Give the data again in full. Keep every line the same.

# Collected data entries
Segment Open

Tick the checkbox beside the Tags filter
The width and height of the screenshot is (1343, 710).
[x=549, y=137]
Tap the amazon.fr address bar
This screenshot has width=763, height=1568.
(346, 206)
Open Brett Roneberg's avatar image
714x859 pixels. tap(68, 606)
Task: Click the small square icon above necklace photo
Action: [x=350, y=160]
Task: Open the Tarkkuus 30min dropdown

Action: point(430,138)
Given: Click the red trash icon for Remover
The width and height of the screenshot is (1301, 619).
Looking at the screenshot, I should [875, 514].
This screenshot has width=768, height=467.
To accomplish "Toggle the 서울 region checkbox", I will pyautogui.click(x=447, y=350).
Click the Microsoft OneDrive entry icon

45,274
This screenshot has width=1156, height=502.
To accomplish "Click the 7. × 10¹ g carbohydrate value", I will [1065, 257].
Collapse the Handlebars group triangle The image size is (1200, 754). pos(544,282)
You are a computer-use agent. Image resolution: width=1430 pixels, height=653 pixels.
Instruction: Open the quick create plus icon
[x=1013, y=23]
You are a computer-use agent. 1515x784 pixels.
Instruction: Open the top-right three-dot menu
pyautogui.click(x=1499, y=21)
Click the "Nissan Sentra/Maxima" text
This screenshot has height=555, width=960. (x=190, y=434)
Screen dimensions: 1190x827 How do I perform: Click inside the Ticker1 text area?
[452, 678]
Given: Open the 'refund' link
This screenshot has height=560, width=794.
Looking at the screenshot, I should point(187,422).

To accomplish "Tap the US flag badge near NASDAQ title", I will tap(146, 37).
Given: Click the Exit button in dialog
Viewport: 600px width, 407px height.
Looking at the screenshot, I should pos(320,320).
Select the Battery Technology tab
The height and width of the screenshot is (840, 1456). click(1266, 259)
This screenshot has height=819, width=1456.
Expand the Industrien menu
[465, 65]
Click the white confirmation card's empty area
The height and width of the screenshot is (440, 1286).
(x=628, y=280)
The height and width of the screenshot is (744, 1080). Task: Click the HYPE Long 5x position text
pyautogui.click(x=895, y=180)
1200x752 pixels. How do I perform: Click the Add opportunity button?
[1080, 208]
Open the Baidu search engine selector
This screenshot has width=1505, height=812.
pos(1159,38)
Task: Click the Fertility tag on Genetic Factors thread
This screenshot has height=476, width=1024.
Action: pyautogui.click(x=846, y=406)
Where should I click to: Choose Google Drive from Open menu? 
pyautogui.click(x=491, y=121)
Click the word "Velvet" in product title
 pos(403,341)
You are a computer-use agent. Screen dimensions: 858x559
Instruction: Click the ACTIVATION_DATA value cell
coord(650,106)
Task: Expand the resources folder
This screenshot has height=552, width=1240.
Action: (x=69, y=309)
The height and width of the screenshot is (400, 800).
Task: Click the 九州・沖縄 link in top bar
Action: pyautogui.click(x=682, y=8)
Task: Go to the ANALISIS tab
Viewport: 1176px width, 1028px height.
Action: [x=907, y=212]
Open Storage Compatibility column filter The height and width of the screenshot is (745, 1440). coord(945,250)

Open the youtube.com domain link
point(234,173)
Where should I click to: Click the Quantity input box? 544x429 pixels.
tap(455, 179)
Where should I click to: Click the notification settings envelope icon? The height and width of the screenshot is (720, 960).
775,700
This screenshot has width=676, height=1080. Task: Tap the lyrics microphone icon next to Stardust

Segment Closed

# WRITTEN SOLUTION
Tick the checkbox beside the Tags filter
The width and height of the screenshot is (1343, 710).
[x=549, y=137]
Tap the amazon.fr address bar
This screenshot has width=763, height=1568.
(346, 206)
Open Brett Roneberg's avatar image
714x859 pixels. tap(68, 606)
Task: Click the small square icon above necklace photo
Action: [x=350, y=160]
Task: Open the Tarkkuus 30min dropdown

Action: point(430,138)
Given: Click the red trash icon for Remover
The width and height of the screenshot is (1301, 619).
Looking at the screenshot, I should [875, 514].
This screenshot has width=768, height=467.
To accomplish "Toggle the 서울 region checkbox", I will pyautogui.click(x=447, y=350).
Click the Microsoft OneDrive entry icon

45,274
This screenshot has width=1156, height=502.
To accomplish "Click the 7. × 10¹ g carbohydrate value", I will [1065, 257].
Collapse the Handlebars group triangle The image size is (1200, 754). pos(544,282)
You are a computer-use agent. Image resolution: width=1430 pixels, height=653 pixels.
Instruction: Open the quick create plus icon
[x=1013, y=23]
You are a computer-use agent. 1515x784 pixels.
Instruction: Open the top-right three-dot menu
pyautogui.click(x=1499, y=21)
Click the "Nissan Sentra/Maxima" text
This screenshot has height=555, width=960. (x=190, y=434)
Screen dimensions: 1190x827 How do I perform: Click inside the Ticker1 text area?
[452, 678]
Given: Open the 'refund' link
This screenshot has height=560, width=794.
Looking at the screenshot, I should point(187,422).

To accomplish "Tap the US flag badge near NASDAQ title", I will tap(146, 37).
Given: Click the Exit button in dialog
Viewport: 600px width, 407px height.
Looking at the screenshot, I should pos(320,320).
Select the Battery Technology tab
The height and width of the screenshot is (840, 1456). click(1266, 259)
This screenshot has height=819, width=1456.
Expand the Industrien menu
[465, 65]
Click the white confirmation card's empty area
The height and width of the screenshot is (440, 1286).
(x=628, y=280)
The height and width of the screenshot is (744, 1080). Task: Click the HYPE Long 5x position text
pyautogui.click(x=895, y=180)
1200x752 pixels. How do I perform: Click the Add opportunity button?
[1080, 208]
Open the Baidu search engine selector
This screenshot has width=1505, height=812.
pos(1159,38)
Task: Click the Fertility tag on Genetic Factors thread
This screenshot has height=476, width=1024.
Action: pyautogui.click(x=846, y=406)
Where should I click to: Choose Google Drive from Open menu? 
pyautogui.click(x=491, y=121)
Click the word "Velvet" in product title
 pos(403,341)
You are a computer-use agent. Screen dimensions: 858x559
Instruction: Click the ACTIVATION_DATA value cell
coord(650,106)
Task: Expand the resources folder
This screenshot has height=552, width=1240.
Action: (x=69, y=309)
The height and width of the screenshot is (400, 800).
Task: Click the 九州・沖縄 link in top bar
Action: pyautogui.click(x=682, y=8)
Task: Go to the ANALISIS tab
Viewport: 1176px width, 1028px height.
Action: [x=907, y=212]
Open Storage Compatibility column filter The height and width of the screenshot is (745, 1440). coord(945,250)

Open the youtube.com domain link
point(234,173)
Where should I click to: Click the Quantity input box? 544x429 pixels.
tap(455, 179)
Where should I click to: Click the notification settings envelope icon? The height and width of the screenshot is (720, 960).
775,700
This screenshot has width=676, height=1080. Task: Tap the lyrics microphone icon next to Stardust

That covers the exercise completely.